* [EXCERPTED PASSAGE]
-- Start --

DHCP server program that operates as a daemon

dhcpd (an abbreviation for "DHCP daemon") was a DHCP server program that operates as a daemon on a server to provide Dynamic Host Configuration Protocol (DHCP) service to a network.
This implementation, also known as ISC DHCP, is one of the first and best known, but there are now a number of other DHCP server software implementations available.

Clients may solicit an IP address from a DHCP server when they need one. The DHCP server then offers the "lease" of an IP address to the client, which the client is free to request or ignore. If the client requests it and the server acknowledges it, then the client is permitted to use that IP address for the "lease time" specified by the server. At some point before the lease expires, the client must re-request the same IP address if it wishes to continue to use it.

Issued IP addresses are tracked by dhcpd through a record in the dhcpd.leases file.
This allows the server to maintain state over restarts of the dhcp service, which could otherwise lead to duplicate IP addresses being issued when server issued the same IP address again while another client still has the right to use it.

This reference implementation of DHCP is developed by the Internet Systems Consortium and is supported on Linux, Mac OS X, FreeBSD, and Solaris.

-- End --

* [JOB A] Repeat the dhcpd passage between "Clients may solicit" and "right to use it.", inclusive.
* [JOB B] According to the dhcpd passage, in which file does dhcpd keep a record of the IP addresses it has issued?
* [JOB C] Supply the next part of the dhcpd passage, continuing after its final sentence.

* [GIVEN MATERIAL]

-- Start --

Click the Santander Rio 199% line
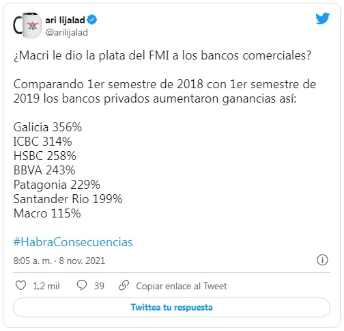 pyautogui.click(x=68, y=199)
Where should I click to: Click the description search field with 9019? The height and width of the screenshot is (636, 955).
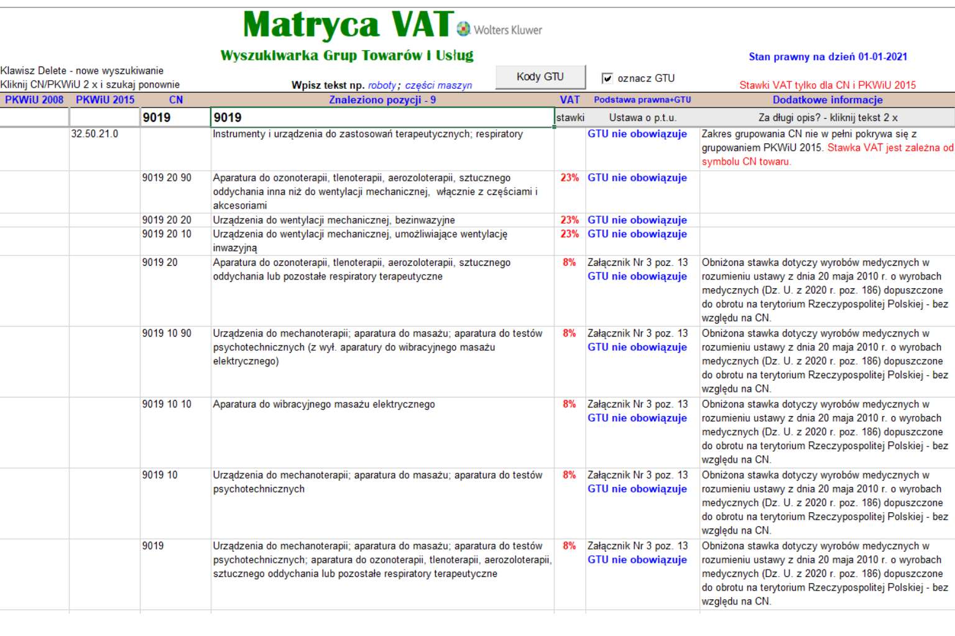pyautogui.click(x=382, y=117)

-- End --

* [TASK RESPONSE A]
Clients may solicit an IP address from a DHCP server when they need one. The DHCP server then offers the "lease" of an IP address to the client, which the client is free to request or ignore. If the client requests it and the server acknowledges it, then the client is permitted to use that IP address for the "lease time" specified by the server. At some point before the lease expires, the client must re-request the same IP address if it wishes to continue to use it.

Issued IP addresses are tracked by dhcpd through a record in the dhcpd.leases file.
This allows the server to maintain state over restarts of the dhcp service, which could otherwise lead to duplicate IP addresses being issued when server issued the same IP address again while another client still has the right to use it.

* [TASK RESPONSE B] The dhcpd.leases file.

* [TASK RESPONSE C]
Remote access to a running instance of dhcpd is provided by the Object Management Application Programming Interface (OMAPI). This API allows manipulation of the internal state of a running instance of the dhcpd server or client. On the server side, this interface allows editing of registration information for managed nodes. Uses on the client include fetching configuration information, releasing and renewing leases, and changing which interfaces are managed by the DHCP client.

ISC DHCP was declared End-of-Life in October, 2022. ISC is developing a new DHCP software system, which is intended to eventually replace it. This software, Kea, includes a DHCP server only (so, no client or relay yet) and is supported on the same platforms as ISC DHCP. It is distributed under the Mozilla Public License (MPL2.0).

ISC DHCP adopted the Mozilla Public License (MPL2.0) with the release of 4.4.1.